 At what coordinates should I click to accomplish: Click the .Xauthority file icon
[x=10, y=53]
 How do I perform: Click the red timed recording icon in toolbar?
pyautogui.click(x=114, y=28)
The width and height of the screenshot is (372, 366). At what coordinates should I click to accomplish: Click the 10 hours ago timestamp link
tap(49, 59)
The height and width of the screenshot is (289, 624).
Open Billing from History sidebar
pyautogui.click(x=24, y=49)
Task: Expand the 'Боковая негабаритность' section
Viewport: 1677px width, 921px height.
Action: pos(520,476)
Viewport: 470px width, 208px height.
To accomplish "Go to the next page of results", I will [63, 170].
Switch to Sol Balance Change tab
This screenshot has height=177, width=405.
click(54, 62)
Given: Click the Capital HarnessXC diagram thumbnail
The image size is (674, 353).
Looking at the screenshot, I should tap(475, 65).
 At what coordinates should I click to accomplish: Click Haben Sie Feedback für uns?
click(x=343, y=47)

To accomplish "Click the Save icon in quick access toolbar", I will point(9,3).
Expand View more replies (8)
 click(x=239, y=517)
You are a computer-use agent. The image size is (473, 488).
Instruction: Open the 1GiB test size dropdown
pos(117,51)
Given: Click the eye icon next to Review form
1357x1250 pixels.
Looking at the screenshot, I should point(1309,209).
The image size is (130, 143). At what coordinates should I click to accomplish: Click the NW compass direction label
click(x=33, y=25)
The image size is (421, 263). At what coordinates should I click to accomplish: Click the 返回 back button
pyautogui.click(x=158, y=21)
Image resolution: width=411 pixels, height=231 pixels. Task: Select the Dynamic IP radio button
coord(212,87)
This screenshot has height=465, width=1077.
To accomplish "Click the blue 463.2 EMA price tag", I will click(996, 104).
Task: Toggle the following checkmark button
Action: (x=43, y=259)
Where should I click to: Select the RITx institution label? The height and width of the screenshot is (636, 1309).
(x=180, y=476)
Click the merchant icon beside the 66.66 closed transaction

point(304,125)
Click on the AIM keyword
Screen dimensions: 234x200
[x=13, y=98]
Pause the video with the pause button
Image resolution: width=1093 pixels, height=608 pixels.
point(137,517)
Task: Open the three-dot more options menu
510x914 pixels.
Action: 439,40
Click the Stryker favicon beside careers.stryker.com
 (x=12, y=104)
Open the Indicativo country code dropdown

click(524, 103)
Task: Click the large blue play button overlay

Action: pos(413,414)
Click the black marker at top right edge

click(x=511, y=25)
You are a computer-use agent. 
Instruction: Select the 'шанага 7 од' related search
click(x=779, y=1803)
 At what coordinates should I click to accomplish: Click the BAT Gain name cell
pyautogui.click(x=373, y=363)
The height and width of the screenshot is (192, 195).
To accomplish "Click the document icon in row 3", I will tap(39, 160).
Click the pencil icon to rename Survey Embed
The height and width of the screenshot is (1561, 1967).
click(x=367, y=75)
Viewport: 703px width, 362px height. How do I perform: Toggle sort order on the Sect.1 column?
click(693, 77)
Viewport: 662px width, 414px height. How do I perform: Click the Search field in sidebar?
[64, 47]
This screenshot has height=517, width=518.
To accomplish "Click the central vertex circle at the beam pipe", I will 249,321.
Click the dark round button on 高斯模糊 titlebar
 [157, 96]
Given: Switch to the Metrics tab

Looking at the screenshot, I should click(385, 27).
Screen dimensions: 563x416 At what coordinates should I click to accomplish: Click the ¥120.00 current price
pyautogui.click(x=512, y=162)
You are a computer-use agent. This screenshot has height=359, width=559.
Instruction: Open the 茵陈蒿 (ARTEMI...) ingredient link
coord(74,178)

:::

● What is needed
Using the records given above, list every line that includes the word "computer".

● Result
You are a computer-use agent. The image size is (473, 488).
You are a computer-use agent. 
You are a computer-use agent. This screenshot has height=359, width=559.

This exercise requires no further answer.